The purpose of an authentication provider is to verify an application or LIBlet and return the list of appropriate clients. A custom authentication provider must extend the AuthenticationProvider class and implement the following abstract methods:

AuthenticationProvider.initialize()
AuthenticationProvider.authenticateApplication(com.oracle.meep.security.MIDletProperties, java.io.InputStream)

The authenticateApplication() method should either return the list of clients to which an application or LIBlet is bound, or report an authentication error by throwing AuthenticationProviderException.

Application properties from JAD and JAR files can be used for authentication purposes. To access the list of clients defined by the security policy, use the following methods:

Policy.getPolicy(): Access the security policy provider instance.
Policy.getClients(): Get the list of all clients except for virtual clients.
Policy.getClient(java.lang.String): Get the client by name.
Policy.getRootClient(): Get the virtual root client.
Policy.getUntrustedClient(): Get the virtual untrusted client.

Example 15-2 shows how to create a custom authentication provider that selects clients depending on the application vendor property.

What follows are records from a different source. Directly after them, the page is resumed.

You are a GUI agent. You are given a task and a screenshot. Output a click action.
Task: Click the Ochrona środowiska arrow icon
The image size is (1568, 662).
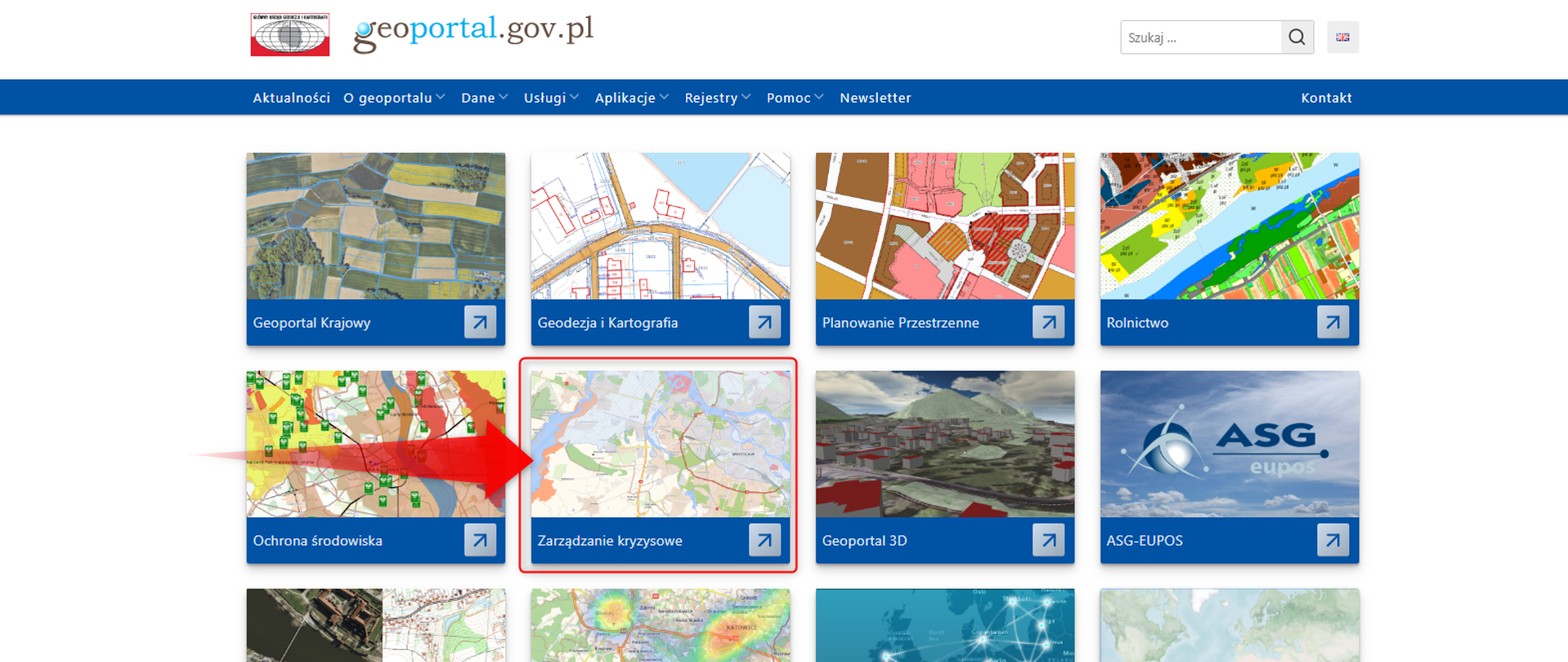(x=480, y=540)
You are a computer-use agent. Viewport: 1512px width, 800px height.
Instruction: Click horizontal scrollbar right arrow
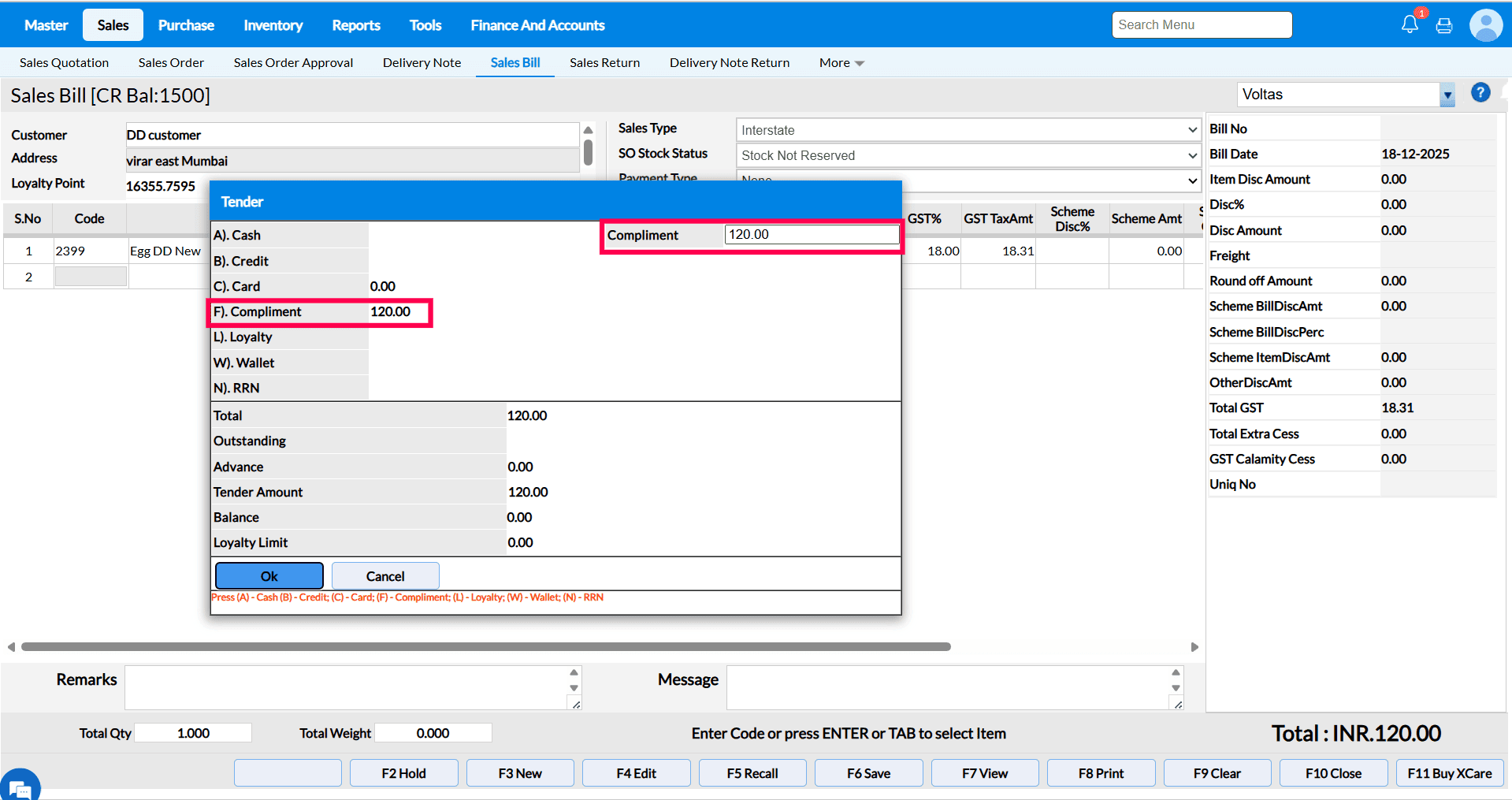1194,647
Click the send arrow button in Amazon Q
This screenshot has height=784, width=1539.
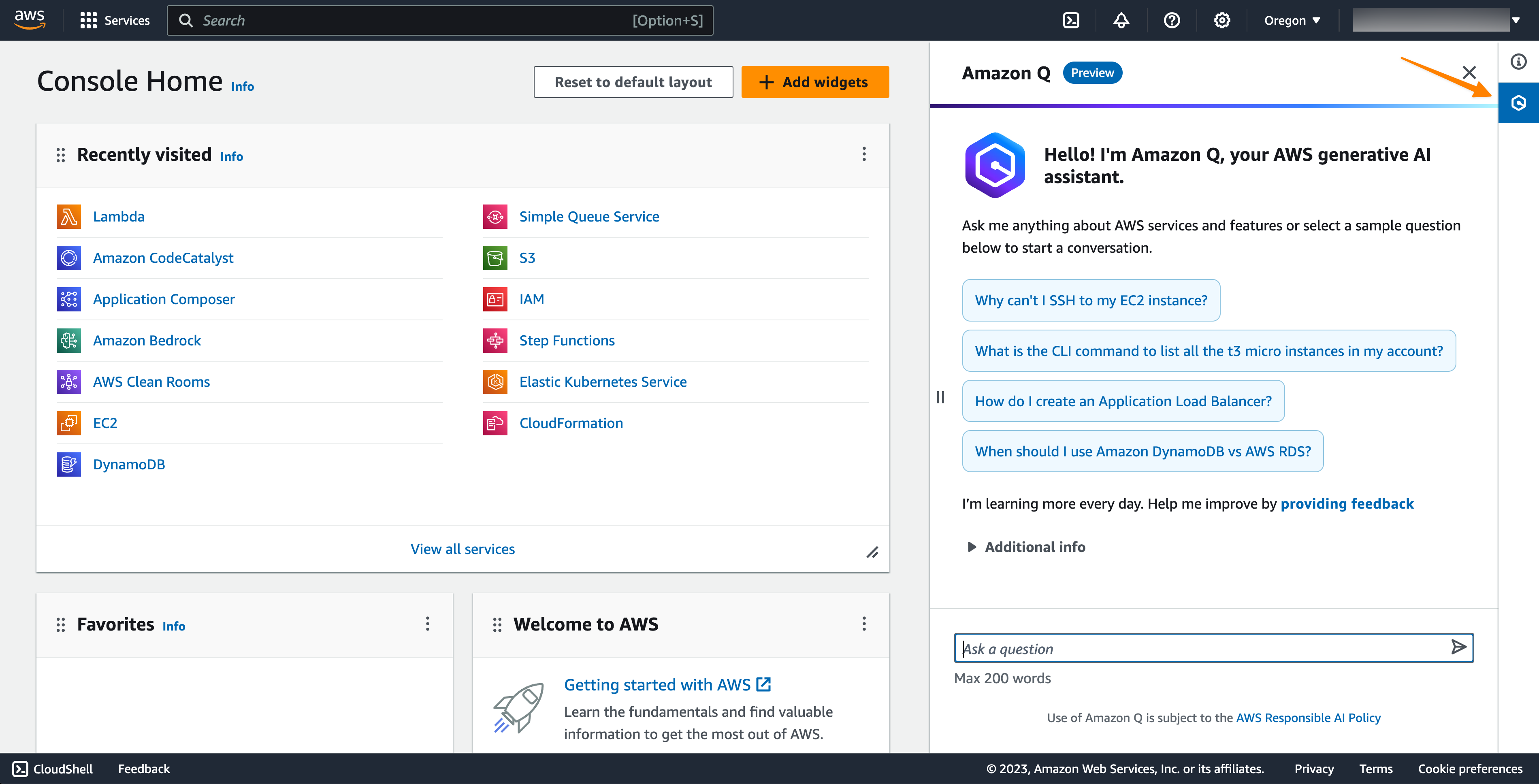[x=1459, y=647]
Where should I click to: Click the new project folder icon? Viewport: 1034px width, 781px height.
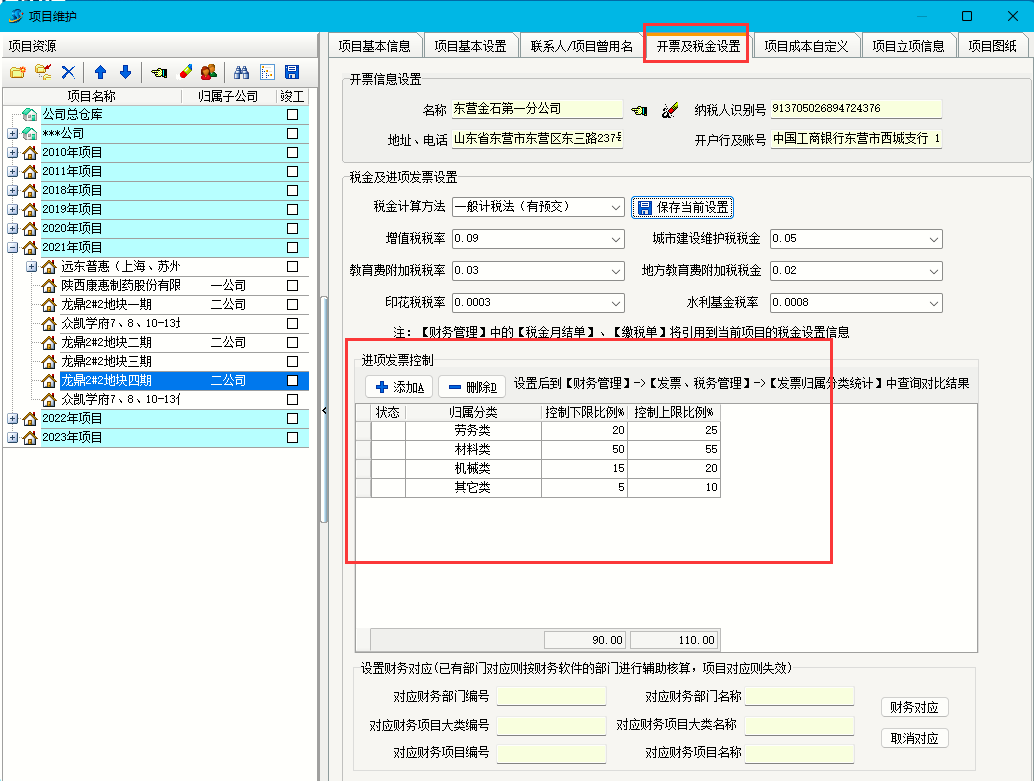[x=17, y=72]
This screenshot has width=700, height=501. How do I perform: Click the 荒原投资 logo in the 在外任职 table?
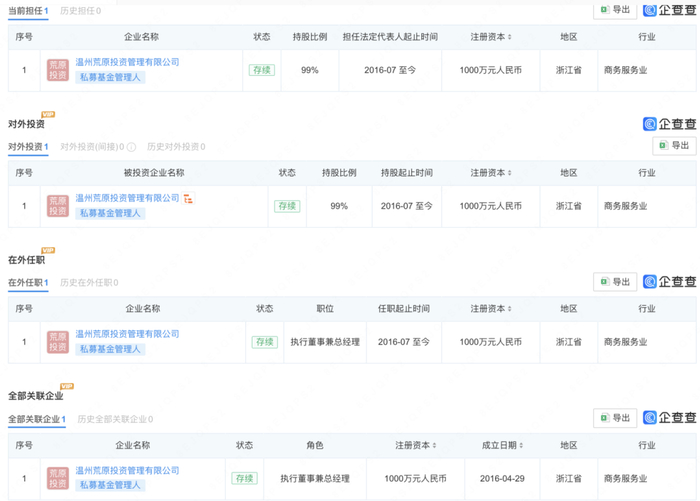point(58,342)
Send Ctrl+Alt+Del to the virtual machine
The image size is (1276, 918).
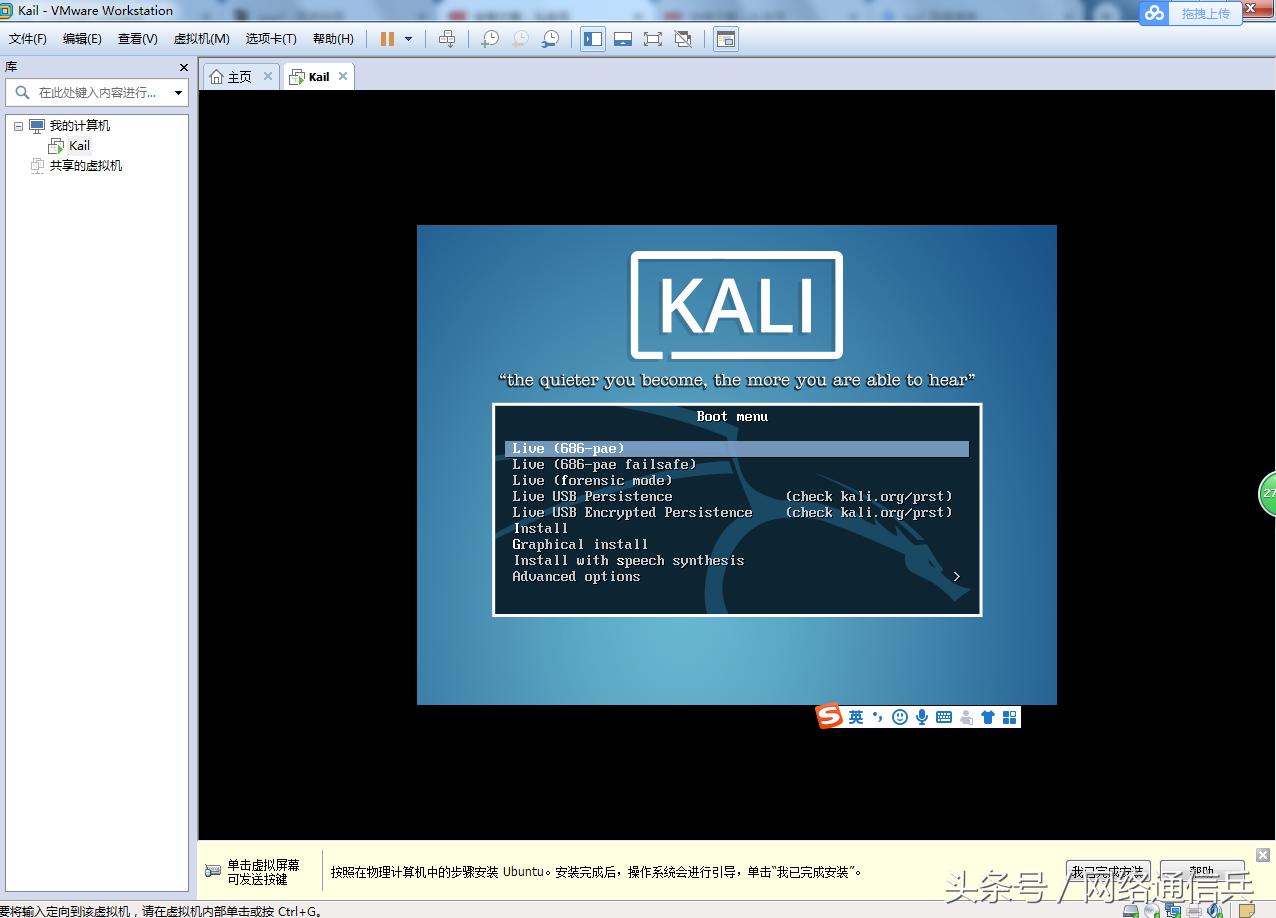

Example 15-2 Custom Authentication Provider

package com.company.security;

import com.oracle.meep.security.AuthenticationProvider;
import com.oracle.meep.security.AuthenticationProviderException;
import com.oracle.meep.security.Client;
import com.oracle.meep.security.MIDletProperties;
import com.oracle.meep.security.Policy;
import java.io.InputStream;
import java.util.ArrayList;
import java.util.List;

public class AuthProvider extends AuthenticationProvider {
    public List<Client> authenticateApplication(MIDletProperties props, InputStream in) throws AuthenticationProviderException {
        List<Client> result = new ArrayList<>();
        String vendor = props.getProperty("MIDlet-Vendor");

        switch (vendor) {
            case "Manufacturer":
                result.add(Policy.getPolicy().getRootClient());
                break;
            case "TrustedCompany":
                result.add(Policy.getPolicy().getClient("clientA"));
                result.add(Policy.getPolicy().getClient("clientB"));
                break;
            case "UntrustedCompany":
                result.add(Policy.getPolicy().getUntrustedClient());
                break;
            default:
                throw new AuthenticationProviderException(AuthenticationProviderException.ErrorCode.AUTHENTICATION_FAILURE);
        }

        return result;
    }

    public void initialize() {
    }    
}

Installing Custom Providers

To install a custom security policy or authentication provider on an emulated device:

Build the provider into a single JAR file. You can find API stub files in the security_api.jar archive under lib\ext in the Java ME SDK installation directory. The default location is C:\Java_ME_platform_SDK_8.0\lib\ext\security_api.jar
In NetBeans IDE, right-click an emulated device in the Device Selector and select Security Configuration.
Specify the path to the custom security provider implementation JAR file, and the class names of the authentication and security policy providers. For more information about using the Security Configuration window, see "Configuring the Security Policy".

To install custom security providers on a physical external device, see the documentation for the device.